Two months into the new minimum-wage regime, the sky has yet to fall.

But employer groups and the business wing of the ruling Christian Democratic Union (CDU) are still on the war-path, attacking the minimum wage as overly bureaucratic for demanding, among other things, that employers document the hours their employees work.

Their concerns, reflected extensively in the media, are not shared by 86 per cent of Germans who consider the €8.50 pay floor a good idea, according to a survey conducted this week by the Infratest Dimap agency.

“I said the minimum wage would work, the others said it would cause 1 million extra jobless yet the minimum wage is here and the jobless rate is dropping,” said Prof Bofinger. “The majority were wrong and the minority opinion right but you can’t get that into the media here.”

Considering how often they disagree – the four “wise men” suggested last week, without him, that the euro zone might be stronger without Greece – it was striking when Prof Bofinger agreed with their criticism of ECB quantitative easing (QE).

The Würzburg professor says he has a lot of respect for the ECB crisis management to date and for president Mario Draghi. But flagging dates and quantities of bond purchases brought Draghi into a classic Zugzwang and forced him to move.

“If I were Draghi I would have made the announcement, then said it was on standby and ready to use but that the private sector had bought up enough so there was no need for a large-scale ECB intervention.
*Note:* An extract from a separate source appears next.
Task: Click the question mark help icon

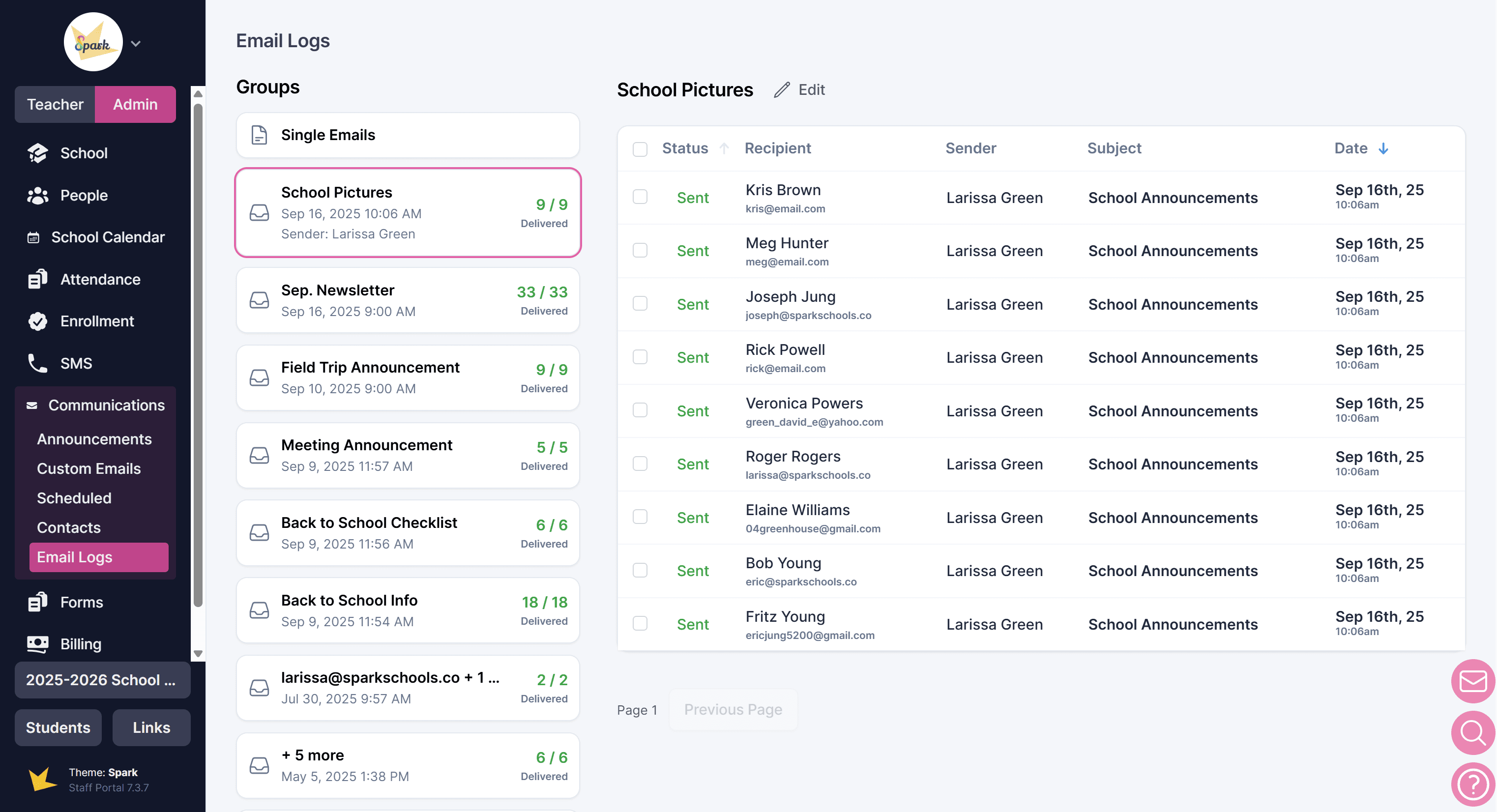Action: pyautogui.click(x=1472, y=784)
“Even the number – €1.1 trillion – makes no sense because it dates from a time in 2012 when the banks were completely insecure.”

The ECB decision has undermined further already dwindling confidence in the central bank and the euro among Germany’s middle classes, he warns.

Corrosive

Unlike most of their EU neighbours, Germans are more likely to finance for retirement with savings, pensions and other funds rather than investing in property. Even in a low-inflation era Germans view low interest rates as a creeping disappropriation, says Prof Bofinger, with a corrosive effect both on their savings and on confidence towards the responsible institution.
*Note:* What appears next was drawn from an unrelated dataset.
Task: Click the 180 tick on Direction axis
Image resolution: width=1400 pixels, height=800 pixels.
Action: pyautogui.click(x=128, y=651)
“Because I hold the ECB in high esteem I don’t like to see how QE has spread dissatisfaction through the German middle classes.”

As a proponent of the more aggressive crisis approach adopted by the Federal Reserve and Bank of England, he says it is of little help that the ECB's crisis strategy has been conservative by international standards. Ever the contrarian, the Würzburg economist suggests the time has come for the bank to surprise everyone and adopt a more bold strategy.

“We have a fundamental problem today with the philosophy that central banks have to be calculable, that markets have to understand them.

“Wrong: I think markets should be afraid of central banks and know little else about them and how they act apart, except that they have deep pockets and a long-term mission.”